Selected passage
=-=-=-=-=

On the other hand, music clubs, venues and street musicians have to be sensitive to the residents who live in an area. I agree that if the music is loud, there may be a reason to require that a club or music venue install some sound-proofing material to keep loud music from bleeding into the neighborhood. I’ve suggested that if the city requires this in any upcoming noise ordinance revisions, that music clubs and venues be given a tax break to assist them in paying for the installation of acoustic sound-proofing. That way everyone wins.
But back to respect: our CVB (a membership organization) responds, like any business of its kind would, to its members. Hotels and hoteliers are big business in this city and they do carry a lot of clout. So does the restaurant industry here. The hospitality industry is the biggest driver of our economy. They rule the CVB.
Isn’t music a part of the hospitality industry too? Why shouldn’t the CVB assist and respond to the issues that are relevant to the music community? Should the music community pay the $800 or so per year to join the CVB to enjoin some of that respect for membership needs? Or maybe if the music community wants to get really serious, they should start their own membership-only organization with a relatively high price tag for membership. Oh wait, I forgot: music clubs and bars don’t make the money that hotels do. So how can they be represented? That’s an issue that crucial to creating the clout that music deserves. Literally: the money just isn’t there. Money = clout. Money = power. Money = pro-political decisions. Consider, for example, the Jazz & Heritage Festival. Now there’s some money that carries some clout in New Orleans. But that’s the exception, not the rule.

=-=-=-=-=

Dataset records
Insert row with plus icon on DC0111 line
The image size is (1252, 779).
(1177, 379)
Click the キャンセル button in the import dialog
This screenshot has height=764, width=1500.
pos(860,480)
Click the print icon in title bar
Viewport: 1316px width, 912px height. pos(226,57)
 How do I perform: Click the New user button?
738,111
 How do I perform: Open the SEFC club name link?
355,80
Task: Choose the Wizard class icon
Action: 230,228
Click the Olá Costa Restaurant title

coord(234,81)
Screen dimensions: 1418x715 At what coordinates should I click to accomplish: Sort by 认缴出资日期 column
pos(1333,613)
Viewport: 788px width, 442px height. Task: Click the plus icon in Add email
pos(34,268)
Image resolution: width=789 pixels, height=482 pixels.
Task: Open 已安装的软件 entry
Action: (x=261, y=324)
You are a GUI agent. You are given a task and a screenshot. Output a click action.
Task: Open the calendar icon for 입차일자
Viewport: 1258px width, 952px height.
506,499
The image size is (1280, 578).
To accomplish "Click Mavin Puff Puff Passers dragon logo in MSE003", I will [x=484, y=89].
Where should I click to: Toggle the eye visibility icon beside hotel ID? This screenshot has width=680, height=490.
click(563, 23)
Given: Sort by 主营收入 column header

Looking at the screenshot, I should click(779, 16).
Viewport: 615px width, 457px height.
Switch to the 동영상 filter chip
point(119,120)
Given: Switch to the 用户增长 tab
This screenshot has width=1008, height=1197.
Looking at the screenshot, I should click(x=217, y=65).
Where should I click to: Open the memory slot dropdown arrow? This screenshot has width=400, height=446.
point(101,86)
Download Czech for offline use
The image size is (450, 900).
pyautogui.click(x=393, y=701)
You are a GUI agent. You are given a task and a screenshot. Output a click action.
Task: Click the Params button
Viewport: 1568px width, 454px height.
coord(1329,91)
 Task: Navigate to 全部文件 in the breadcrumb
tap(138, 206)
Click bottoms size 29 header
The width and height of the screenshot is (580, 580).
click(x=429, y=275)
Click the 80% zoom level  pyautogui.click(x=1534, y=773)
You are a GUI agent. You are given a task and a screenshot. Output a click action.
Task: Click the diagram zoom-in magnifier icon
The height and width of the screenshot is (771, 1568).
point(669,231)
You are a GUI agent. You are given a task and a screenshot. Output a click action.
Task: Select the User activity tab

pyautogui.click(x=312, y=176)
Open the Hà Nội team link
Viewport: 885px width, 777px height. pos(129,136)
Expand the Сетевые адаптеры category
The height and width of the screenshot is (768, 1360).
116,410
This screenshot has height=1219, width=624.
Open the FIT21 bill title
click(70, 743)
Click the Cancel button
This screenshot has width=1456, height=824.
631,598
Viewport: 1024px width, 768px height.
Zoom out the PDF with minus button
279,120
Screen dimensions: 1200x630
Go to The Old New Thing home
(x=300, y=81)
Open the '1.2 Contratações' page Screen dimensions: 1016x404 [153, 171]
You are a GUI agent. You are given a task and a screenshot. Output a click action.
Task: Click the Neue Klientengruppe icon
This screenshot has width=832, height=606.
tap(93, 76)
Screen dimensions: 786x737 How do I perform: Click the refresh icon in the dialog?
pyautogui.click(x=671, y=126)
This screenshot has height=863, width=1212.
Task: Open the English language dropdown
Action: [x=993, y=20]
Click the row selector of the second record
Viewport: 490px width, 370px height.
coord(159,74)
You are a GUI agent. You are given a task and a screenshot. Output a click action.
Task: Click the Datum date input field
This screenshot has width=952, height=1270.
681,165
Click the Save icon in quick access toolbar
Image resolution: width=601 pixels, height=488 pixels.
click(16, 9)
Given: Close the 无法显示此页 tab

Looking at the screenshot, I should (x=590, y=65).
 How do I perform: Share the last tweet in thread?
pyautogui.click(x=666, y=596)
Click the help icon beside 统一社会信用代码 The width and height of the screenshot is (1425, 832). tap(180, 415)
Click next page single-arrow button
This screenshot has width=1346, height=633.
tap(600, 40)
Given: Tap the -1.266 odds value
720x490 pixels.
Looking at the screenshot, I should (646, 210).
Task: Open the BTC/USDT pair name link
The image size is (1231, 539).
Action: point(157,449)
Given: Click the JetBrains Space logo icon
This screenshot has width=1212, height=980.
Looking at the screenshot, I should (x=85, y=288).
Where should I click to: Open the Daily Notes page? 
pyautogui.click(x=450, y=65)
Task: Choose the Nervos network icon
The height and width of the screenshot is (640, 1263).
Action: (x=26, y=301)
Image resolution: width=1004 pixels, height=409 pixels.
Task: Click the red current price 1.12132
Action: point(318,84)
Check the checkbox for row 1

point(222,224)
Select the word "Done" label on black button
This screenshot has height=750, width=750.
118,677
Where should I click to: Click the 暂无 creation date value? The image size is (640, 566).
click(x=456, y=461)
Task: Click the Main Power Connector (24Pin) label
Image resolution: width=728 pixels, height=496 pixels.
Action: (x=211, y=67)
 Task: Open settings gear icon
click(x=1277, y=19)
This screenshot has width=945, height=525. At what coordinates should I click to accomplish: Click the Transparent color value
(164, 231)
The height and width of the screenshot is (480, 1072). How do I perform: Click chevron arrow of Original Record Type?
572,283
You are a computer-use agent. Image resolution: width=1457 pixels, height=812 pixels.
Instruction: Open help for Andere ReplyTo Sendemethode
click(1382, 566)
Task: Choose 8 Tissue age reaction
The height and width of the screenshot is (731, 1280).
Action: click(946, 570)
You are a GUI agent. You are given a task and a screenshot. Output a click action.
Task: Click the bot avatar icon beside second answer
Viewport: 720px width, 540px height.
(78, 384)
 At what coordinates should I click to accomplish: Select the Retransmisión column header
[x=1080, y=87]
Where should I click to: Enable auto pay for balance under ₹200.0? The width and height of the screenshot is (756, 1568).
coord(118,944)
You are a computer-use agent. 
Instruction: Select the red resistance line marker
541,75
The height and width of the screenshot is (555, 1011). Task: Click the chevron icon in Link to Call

=-=-=-=-=

What you need to do
a. In the passage on New Orleans music, rewrite the paragraph beginning "But back to respect" as a short bulleted list that keeps its main facts.
b. Answer these questions using the passage on New Orleans music:
(i) What does the author suggest giving music clubs and venues to help them pay for acoustic sound-proofing?
(ii) Which industry is named as the biggest driver of the city's economy?
(iii) Roughly how much per year does it cost to join the CVB?
c. Continue the passage on New Orleans music from where it stops, writing the next paragraph.

Expected responses
a.
- The CVB is a membership organization and, like any business of its kind, responds to its members.
- Hotels and hoteliers are big business in the city and carry a lot of clout, as does the restaurant industry.
- The hospitality industry is the biggest driver of the city's economy and rules the CVB.

b.
(i) A tax break.
(ii) The hospitality industry.
(iii) About $800.

c.
Music and its presenters—clubs, venues, festivals, street musicians, etc. need to be represented and respected by hoteliers and restaurants, by tourism promotion people, by the CVB, the business community, and indeed, by the residents of this city. Music and music businesses also need to be at the table when decisions are made regarding our “hospitality industry.” On the other side of the equation, representatives of the music businesses in the city need to get their act together and speak the same language as other businesses before they can actually get the respect they deserve. Imagine a tattooed group of music lovers and activists in jeans and T-shirts ranting about “Save Our Culture” interacting successfully with a bunch of people in proper business attire who have a business agenda. Not gonna succeed. Not playing the business game with officials who represent the hospitality industry won’t be an effective way of creating change, or engendering the compromise it requires to actually get positive something positive accomplished. Unfortunately, a game has to be played, on the business side’s terms. They do hold the cards and they do have the clout (i.e., the money and organizations that give it to them). That’s the nature of the game.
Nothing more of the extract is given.